-- Try it --
Of the entries below, repeat exactly only those lines from the one containing "Task: Open the Sketch text tool" through the last line, with pictures omitted.

-- Given records --
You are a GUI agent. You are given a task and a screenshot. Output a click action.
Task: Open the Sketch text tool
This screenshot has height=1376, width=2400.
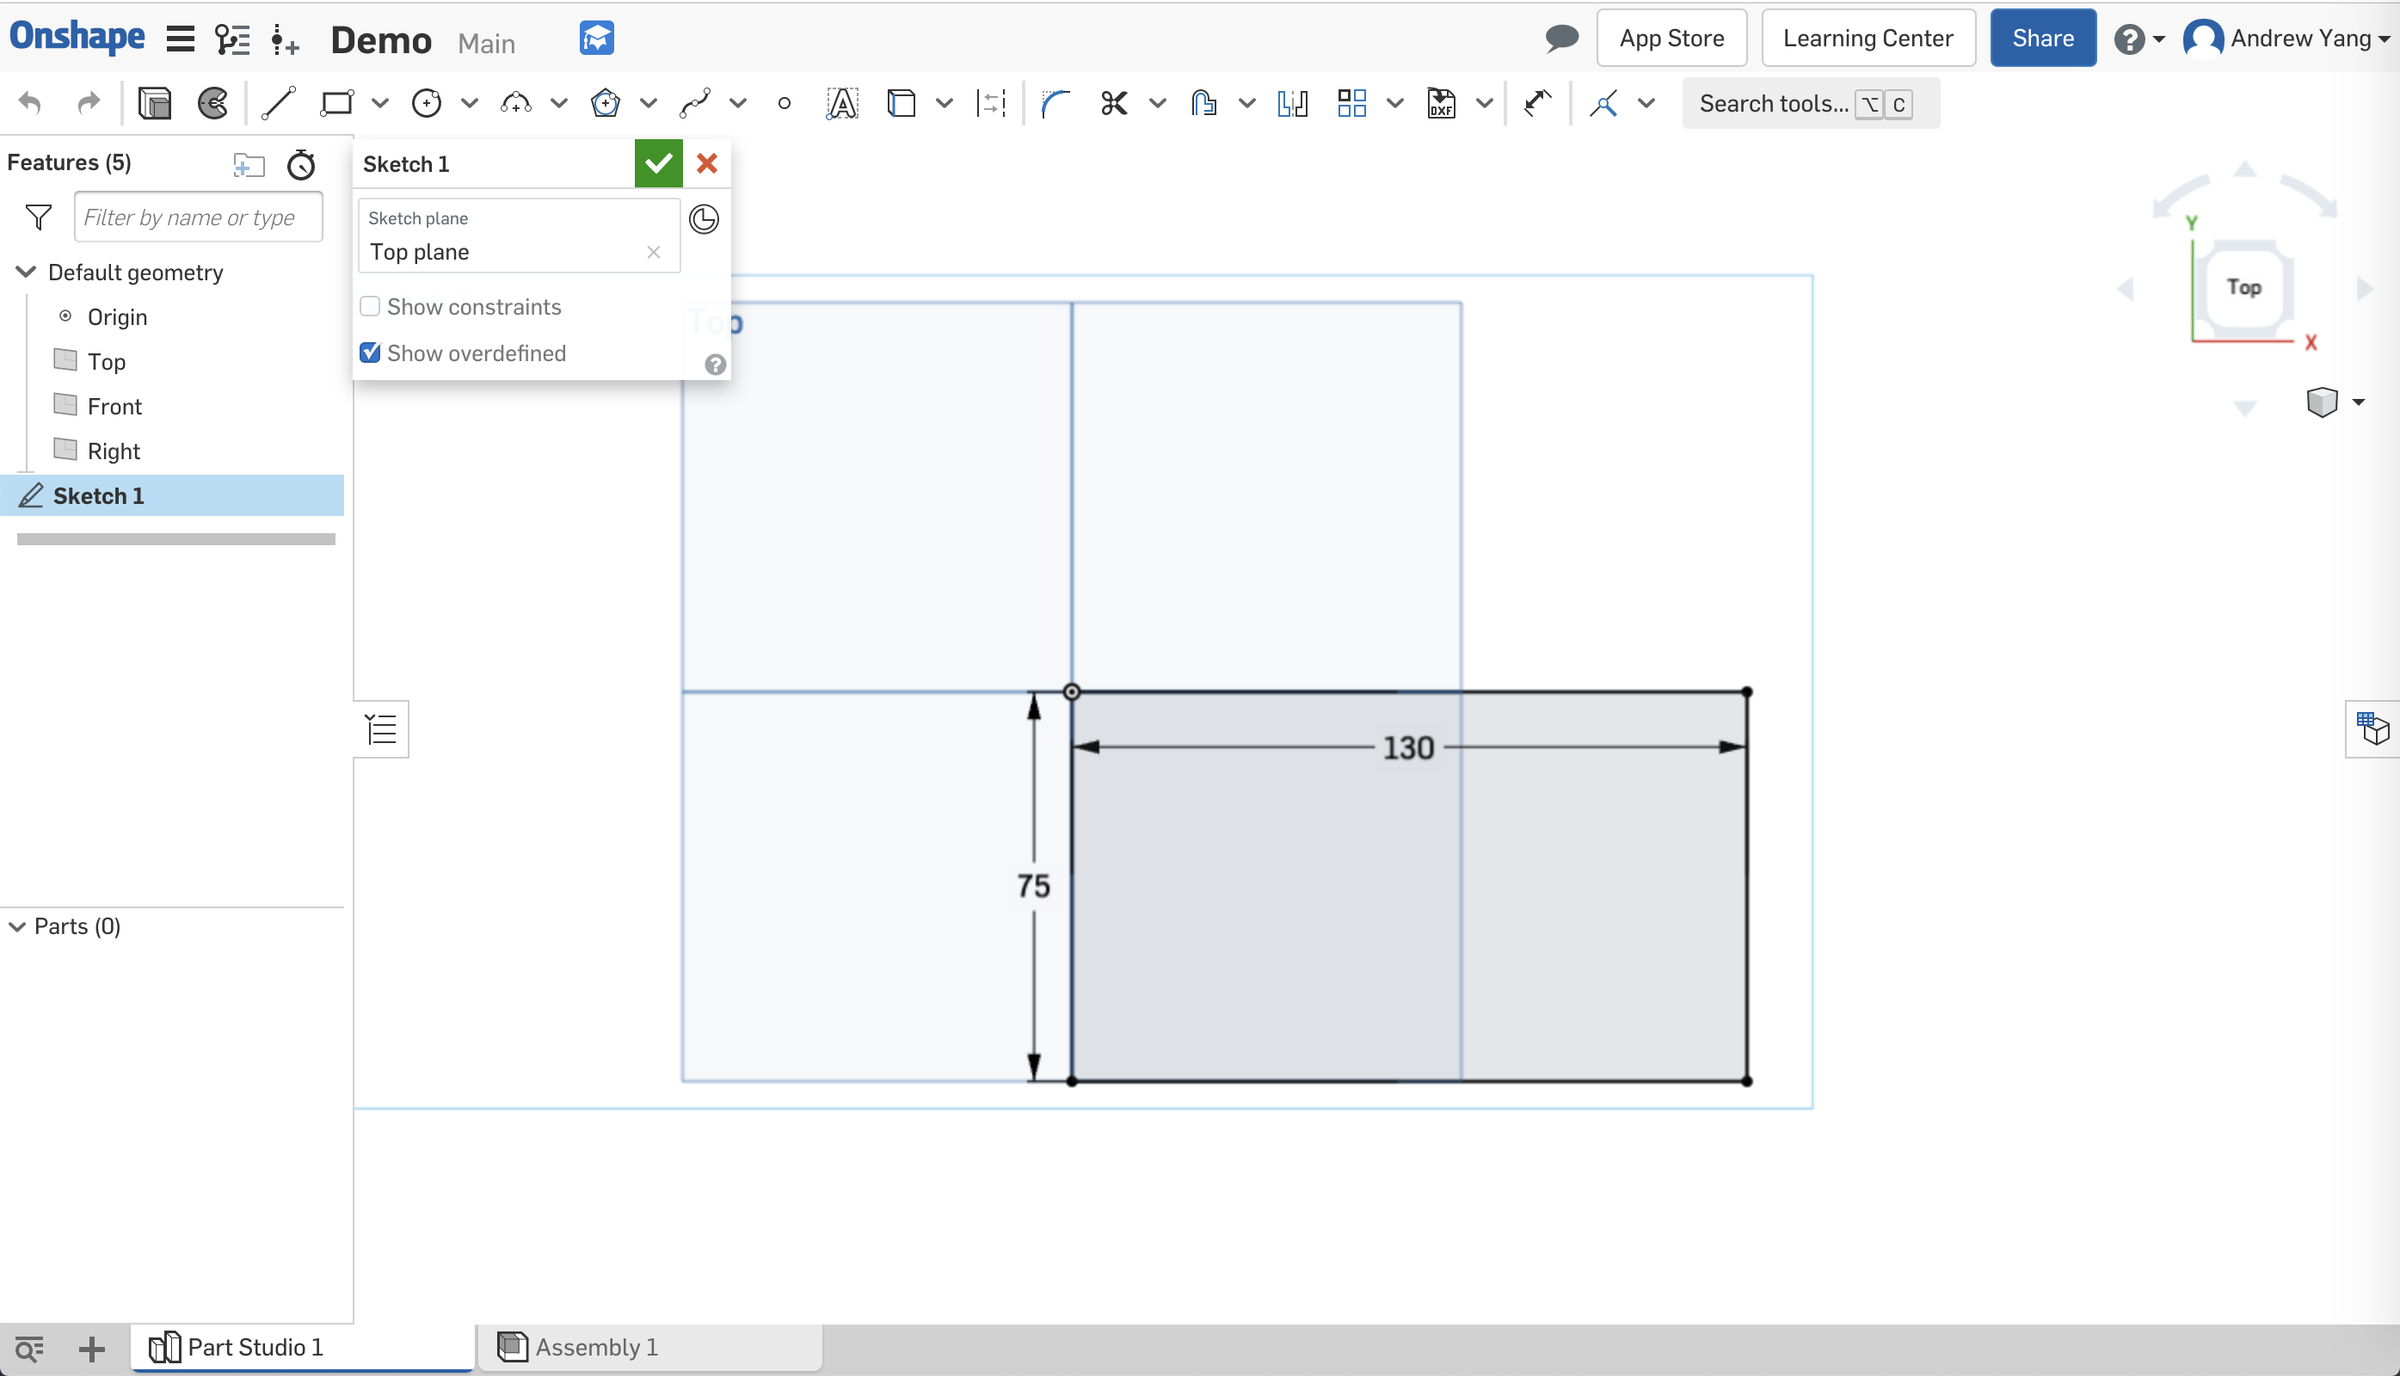(x=842, y=103)
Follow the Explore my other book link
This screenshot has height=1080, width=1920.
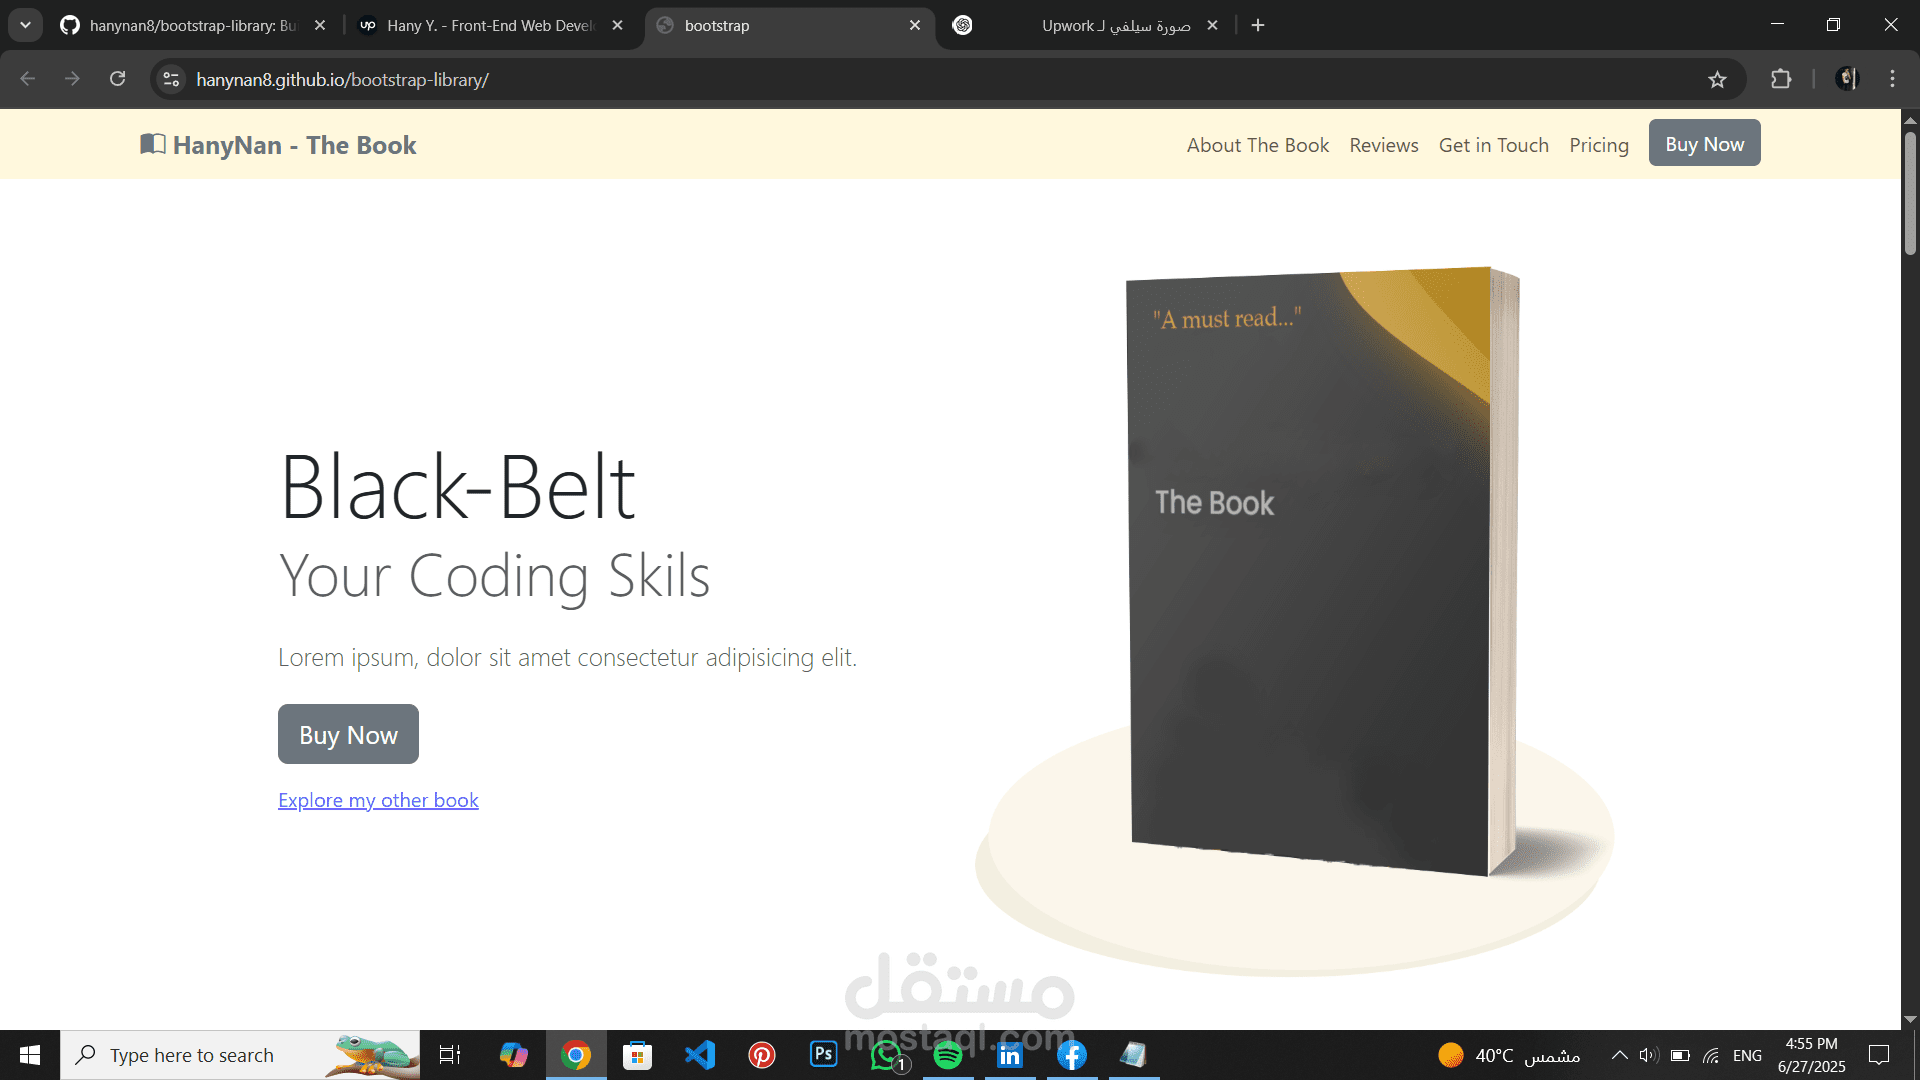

-- Written reply --
Task: Open the Sketch text tool
This screenshot has height=1376, width=2400.
(x=842, y=103)
Follow the Explore my other book link
This screenshot has height=1080, width=1920.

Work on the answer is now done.